Top of THE DATA

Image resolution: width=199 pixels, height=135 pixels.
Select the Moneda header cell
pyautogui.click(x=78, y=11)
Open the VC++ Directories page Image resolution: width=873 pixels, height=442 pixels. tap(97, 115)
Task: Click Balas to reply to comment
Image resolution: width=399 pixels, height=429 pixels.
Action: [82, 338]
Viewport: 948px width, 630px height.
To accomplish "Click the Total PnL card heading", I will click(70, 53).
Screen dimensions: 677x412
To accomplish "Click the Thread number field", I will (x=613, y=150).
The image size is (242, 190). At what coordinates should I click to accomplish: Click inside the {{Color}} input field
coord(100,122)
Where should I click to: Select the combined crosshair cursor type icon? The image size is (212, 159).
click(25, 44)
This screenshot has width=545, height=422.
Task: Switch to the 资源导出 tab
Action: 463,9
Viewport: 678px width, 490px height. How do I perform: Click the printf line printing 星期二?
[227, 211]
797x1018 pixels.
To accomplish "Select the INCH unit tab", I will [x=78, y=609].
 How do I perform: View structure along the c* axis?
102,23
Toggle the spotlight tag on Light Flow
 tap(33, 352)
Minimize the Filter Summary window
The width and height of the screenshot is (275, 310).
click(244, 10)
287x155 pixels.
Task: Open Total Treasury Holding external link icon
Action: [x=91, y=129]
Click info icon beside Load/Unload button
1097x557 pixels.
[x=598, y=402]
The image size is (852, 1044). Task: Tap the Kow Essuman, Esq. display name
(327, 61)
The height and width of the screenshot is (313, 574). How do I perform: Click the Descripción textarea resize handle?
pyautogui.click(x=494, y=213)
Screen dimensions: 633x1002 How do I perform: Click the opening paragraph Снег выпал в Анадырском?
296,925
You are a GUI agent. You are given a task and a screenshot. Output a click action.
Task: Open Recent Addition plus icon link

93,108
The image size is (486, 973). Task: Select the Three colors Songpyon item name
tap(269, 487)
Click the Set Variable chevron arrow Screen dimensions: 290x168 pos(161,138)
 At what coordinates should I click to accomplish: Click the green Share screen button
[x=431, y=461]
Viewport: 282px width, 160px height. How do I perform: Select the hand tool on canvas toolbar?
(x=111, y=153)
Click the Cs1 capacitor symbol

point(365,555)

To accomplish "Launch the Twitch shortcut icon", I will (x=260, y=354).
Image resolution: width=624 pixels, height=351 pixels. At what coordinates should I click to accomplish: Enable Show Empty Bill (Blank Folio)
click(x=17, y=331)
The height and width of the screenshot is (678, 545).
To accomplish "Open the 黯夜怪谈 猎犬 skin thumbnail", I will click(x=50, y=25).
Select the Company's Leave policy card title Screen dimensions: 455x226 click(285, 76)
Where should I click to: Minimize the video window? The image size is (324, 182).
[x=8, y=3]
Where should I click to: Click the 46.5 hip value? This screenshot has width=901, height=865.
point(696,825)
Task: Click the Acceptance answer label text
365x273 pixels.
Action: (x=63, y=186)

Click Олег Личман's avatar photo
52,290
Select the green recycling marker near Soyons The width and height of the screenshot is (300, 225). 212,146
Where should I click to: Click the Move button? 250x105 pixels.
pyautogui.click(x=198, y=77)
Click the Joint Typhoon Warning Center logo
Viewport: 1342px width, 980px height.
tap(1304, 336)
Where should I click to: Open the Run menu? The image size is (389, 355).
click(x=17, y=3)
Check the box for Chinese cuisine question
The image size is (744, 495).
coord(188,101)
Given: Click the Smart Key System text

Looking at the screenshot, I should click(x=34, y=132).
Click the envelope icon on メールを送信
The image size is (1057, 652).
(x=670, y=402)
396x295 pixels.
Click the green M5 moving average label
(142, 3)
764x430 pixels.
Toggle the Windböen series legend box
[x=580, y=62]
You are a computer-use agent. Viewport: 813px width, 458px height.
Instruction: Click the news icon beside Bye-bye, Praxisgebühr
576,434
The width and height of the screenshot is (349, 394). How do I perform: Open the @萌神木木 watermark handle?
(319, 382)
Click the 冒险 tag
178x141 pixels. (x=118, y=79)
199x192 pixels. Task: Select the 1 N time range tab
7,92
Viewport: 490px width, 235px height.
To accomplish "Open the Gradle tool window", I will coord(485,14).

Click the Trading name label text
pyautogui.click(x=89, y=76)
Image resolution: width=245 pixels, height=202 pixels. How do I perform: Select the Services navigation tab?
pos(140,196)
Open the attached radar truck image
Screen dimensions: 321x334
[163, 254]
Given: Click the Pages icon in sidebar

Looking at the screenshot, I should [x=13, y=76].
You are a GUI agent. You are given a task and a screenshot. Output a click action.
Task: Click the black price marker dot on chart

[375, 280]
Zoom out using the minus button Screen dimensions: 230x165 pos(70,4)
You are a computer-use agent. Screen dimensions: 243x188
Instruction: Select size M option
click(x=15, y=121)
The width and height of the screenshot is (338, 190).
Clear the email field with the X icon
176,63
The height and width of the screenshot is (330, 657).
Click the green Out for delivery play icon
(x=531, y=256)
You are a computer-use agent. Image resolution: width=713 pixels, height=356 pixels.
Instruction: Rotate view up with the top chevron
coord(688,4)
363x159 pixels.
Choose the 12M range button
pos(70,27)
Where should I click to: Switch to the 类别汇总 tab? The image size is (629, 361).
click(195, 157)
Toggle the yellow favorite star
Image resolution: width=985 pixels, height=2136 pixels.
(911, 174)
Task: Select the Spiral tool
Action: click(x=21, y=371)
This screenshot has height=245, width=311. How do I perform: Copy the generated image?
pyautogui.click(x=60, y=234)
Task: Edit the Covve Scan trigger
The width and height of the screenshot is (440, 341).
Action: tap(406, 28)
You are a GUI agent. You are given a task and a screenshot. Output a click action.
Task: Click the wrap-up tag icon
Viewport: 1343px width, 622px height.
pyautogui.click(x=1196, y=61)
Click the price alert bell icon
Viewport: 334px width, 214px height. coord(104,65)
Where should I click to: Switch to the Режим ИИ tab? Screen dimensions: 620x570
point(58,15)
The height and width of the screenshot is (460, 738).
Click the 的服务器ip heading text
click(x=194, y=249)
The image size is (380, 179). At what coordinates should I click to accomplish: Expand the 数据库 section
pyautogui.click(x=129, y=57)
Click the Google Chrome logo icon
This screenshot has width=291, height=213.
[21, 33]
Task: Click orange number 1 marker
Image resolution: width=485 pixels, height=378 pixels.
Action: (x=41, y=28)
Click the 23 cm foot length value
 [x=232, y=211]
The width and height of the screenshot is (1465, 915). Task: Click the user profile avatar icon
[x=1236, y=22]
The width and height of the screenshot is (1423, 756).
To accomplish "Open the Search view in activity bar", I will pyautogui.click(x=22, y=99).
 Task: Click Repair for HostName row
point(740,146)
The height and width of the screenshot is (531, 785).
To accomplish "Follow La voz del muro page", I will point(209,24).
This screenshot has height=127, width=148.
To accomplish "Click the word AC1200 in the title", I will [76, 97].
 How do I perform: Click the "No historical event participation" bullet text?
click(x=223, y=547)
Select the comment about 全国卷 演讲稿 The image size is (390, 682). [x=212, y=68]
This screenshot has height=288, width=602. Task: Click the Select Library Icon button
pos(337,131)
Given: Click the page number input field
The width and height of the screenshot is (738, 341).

Bottom of THE DATA

EXERCISE DETAILS> Every entry needs to be written out again, exactly as given.

OUTPUT OF THE TASK>
Image resolution: width=199 pixels, height=135 pixels.
Select the Moneda header cell
pyautogui.click(x=78, y=11)
Open the VC++ Directories page Image resolution: width=873 pixels, height=442 pixels. tap(97, 115)
Task: Click Balas to reply to comment
Image resolution: width=399 pixels, height=429 pixels.
Action: [82, 338]
Viewport: 948px width, 630px height.
To accomplish "Click the Total PnL card heading", I will click(70, 53).
Screen dimensions: 677x412
To accomplish "Click the Thread number field", I will (x=613, y=150).
The image size is (242, 190). At what coordinates should I click to accomplish: Click inside the {{Color}} input field
coord(100,122)
Where should I click to: Select the combined crosshair cursor type icon? The image size is (212, 159).
click(25, 44)
This screenshot has width=545, height=422.
Task: Switch to the 资源导出 tab
Action: 463,9
Viewport: 678px width, 490px height. How do I perform: Click the printf line printing 星期二?
[227, 211]
797x1018 pixels.
To accomplish "Select the INCH unit tab", I will [x=78, y=609].
 How do I perform: View structure along the c* axis?
102,23
Toggle the spotlight tag on Light Flow
 tap(33, 352)
Minimize the Filter Summary window
The width and height of the screenshot is (275, 310).
click(244, 10)
287x155 pixels.
Task: Open Total Treasury Holding external link icon
Action: [x=91, y=129]
Click info icon beside Load/Unload button
1097x557 pixels.
[x=598, y=402]
The image size is (852, 1044). Task: Tap the Kow Essuman, Esq. display name
(327, 61)
The height and width of the screenshot is (313, 574). How do I perform: Click the Descripción textarea resize handle?
pyautogui.click(x=494, y=213)
Screen dimensions: 633x1002 How do I perform: Click the opening paragraph Снег выпал в Анадырском?
296,925
You are a GUI agent. You are given a task and a screenshot. Output a click action.
Task: Open Recent Addition plus icon link

93,108
The image size is (486, 973). Task: Select the Three colors Songpyon item name
tap(269, 487)
Click the Set Variable chevron arrow Screen dimensions: 290x168 pos(161,138)
 At what coordinates should I click to accomplish: Click the green Share screen button
[x=431, y=461]
Viewport: 282px width, 160px height. How do I perform: Select the hand tool on canvas toolbar?
(x=111, y=153)
Click the Cs1 capacitor symbol

point(365,555)

To accomplish "Launch the Twitch shortcut icon", I will (x=260, y=354).
Image resolution: width=624 pixels, height=351 pixels. At what coordinates should I click to accomplish: Enable Show Empty Bill (Blank Folio)
click(x=17, y=331)
The height and width of the screenshot is (678, 545).
To accomplish "Open the 黯夜怪谈 猎犬 skin thumbnail", I will click(x=50, y=25).
Select the Company's Leave policy card title Screen dimensions: 455x226 click(285, 76)
Where should I click to: Minimize the video window? The image size is (324, 182).
[x=8, y=3]
Where should I click to: Click the 46.5 hip value? This screenshot has width=901, height=865.
point(696,825)
Task: Click the Acceptance answer label text
365x273 pixels.
Action: (x=63, y=186)

Click Олег Личман's avatar photo
52,290
Select the green recycling marker near Soyons The width and height of the screenshot is (300, 225). 212,146
Where should I click to: Click the Move button? 250x105 pixels.
pyautogui.click(x=198, y=77)
Click the Joint Typhoon Warning Center logo
Viewport: 1342px width, 980px height.
tap(1304, 336)
Where should I click to: Open the Run menu? The image size is (389, 355).
click(x=17, y=3)
Check the box for Chinese cuisine question
The image size is (744, 495).
coord(188,101)
Given: Click the Smart Key System text

Looking at the screenshot, I should click(x=34, y=132).
Click the envelope icon on メールを送信
The image size is (1057, 652).
(x=670, y=402)
396x295 pixels.
Click the green M5 moving average label
(142, 3)
764x430 pixels.
Toggle the Windböen series legend box
[x=580, y=62]
You are a computer-use agent. Viewport: 813px width, 458px height.
Instruction: Click the news icon beside Bye-bye, Praxisgebühr
576,434
The width and height of the screenshot is (349, 394). How do I perform: Open the @萌神木木 watermark handle?
(319, 382)
Click the 冒险 tag
178x141 pixels. (x=118, y=79)
199x192 pixels. Task: Select the 1 N time range tab
7,92
Viewport: 490px width, 235px height.
To accomplish "Open the Gradle tool window", I will coord(485,14).

Click the Trading name label text
pyautogui.click(x=89, y=76)
Image resolution: width=245 pixels, height=202 pixels. How do I perform: Select the Services navigation tab?
pos(140,196)
Open the attached radar truck image
Screen dimensions: 321x334
[163, 254]
Given: Click the Pages icon in sidebar

Looking at the screenshot, I should [x=13, y=76].
You are a GUI agent. You are given a task and a screenshot. Output a click action.
Task: Click the black price marker dot on chart

[375, 280]
Zoom out using the minus button Screen dimensions: 230x165 pos(70,4)
You are a computer-use agent. Screen dimensions: 243x188
Instruction: Select size M option
click(x=15, y=121)
The width and height of the screenshot is (338, 190).
Clear the email field with the X icon
176,63
The height and width of the screenshot is (330, 657).
Click the green Out for delivery play icon
(x=531, y=256)
You are a computer-use agent. Image resolution: width=713 pixels, height=356 pixels.
Instruction: Rotate view up with the top chevron
coord(688,4)
363x159 pixels.
Choose the 12M range button
pos(70,27)
Where should I click to: Switch to the 类别汇总 tab? The image size is (629, 361).
click(195, 157)
Toggle the yellow favorite star
Image resolution: width=985 pixels, height=2136 pixels.
(911, 174)
Task: Select the Spiral tool
Action: click(x=21, y=371)
This screenshot has height=245, width=311. How do I perform: Copy the generated image?
pyautogui.click(x=60, y=234)
Task: Edit the Covve Scan trigger
The width and height of the screenshot is (440, 341).
Action: tap(406, 28)
You are a GUI agent. You are given a task and a screenshot. Output a click action.
Task: Click the wrap-up tag icon
Viewport: 1343px width, 622px height.
pyautogui.click(x=1196, y=61)
Click the price alert bell icon
Viewport: 334px width, 214px height. coord(104,65)
Where should I click to: Switch to the Режим ИИ tab? Screen dimensions: 620x570
point(58,15)
The height and width of the screenshot is (460, 738).
Click the 的服务器ip heading text
click(x=194, y=249)
The image size is (380, 179). At what coordinates should I click to accomplish: Expand the 数据库 section
pyautogui.click(x=129, y=57)
Click the Google Chrome logo icon
This screenshot has width=291, height=213.
[21, 33]
Task: Click orange number 1 marker
Image resolution: width=485 pixels, height=378 pixels.
Action: (x=41, y=28)
Click the 23 cm foot length value
 [x=232, y=211]
The width and height of the screenshot is (1465, 915). Task: Click the user profile avatar icon
[x=1236, y=22]
The width and height of the screenshot is (1423, 756).
To accomplish "Open the Search view in activity bar", I will pyautogui.click(x=22, y=99).
 Task: Click Repair for HostName row
point(740,146)
The height and width of the screenshot is (531, 785).
To accomplish "Follow La voz del muro page", I will point(209,24).
This screenshot has height=127, width=148.
To accomplish "Click the word AC1200 in the title", I will [76, 97].
 How do I perform: Click the "No historical event participation" bullet text?
click(x=223, y=547)
Select the comment about 全国卷 演讲稿 The image size is (390, 682). [x=212, y=68]
This screenshot has height=288, width=602. Task: Click the Select Library Icon button
pos(337,131)
Given: Click the page number input field
The width and height of the screenshot is (738, 341).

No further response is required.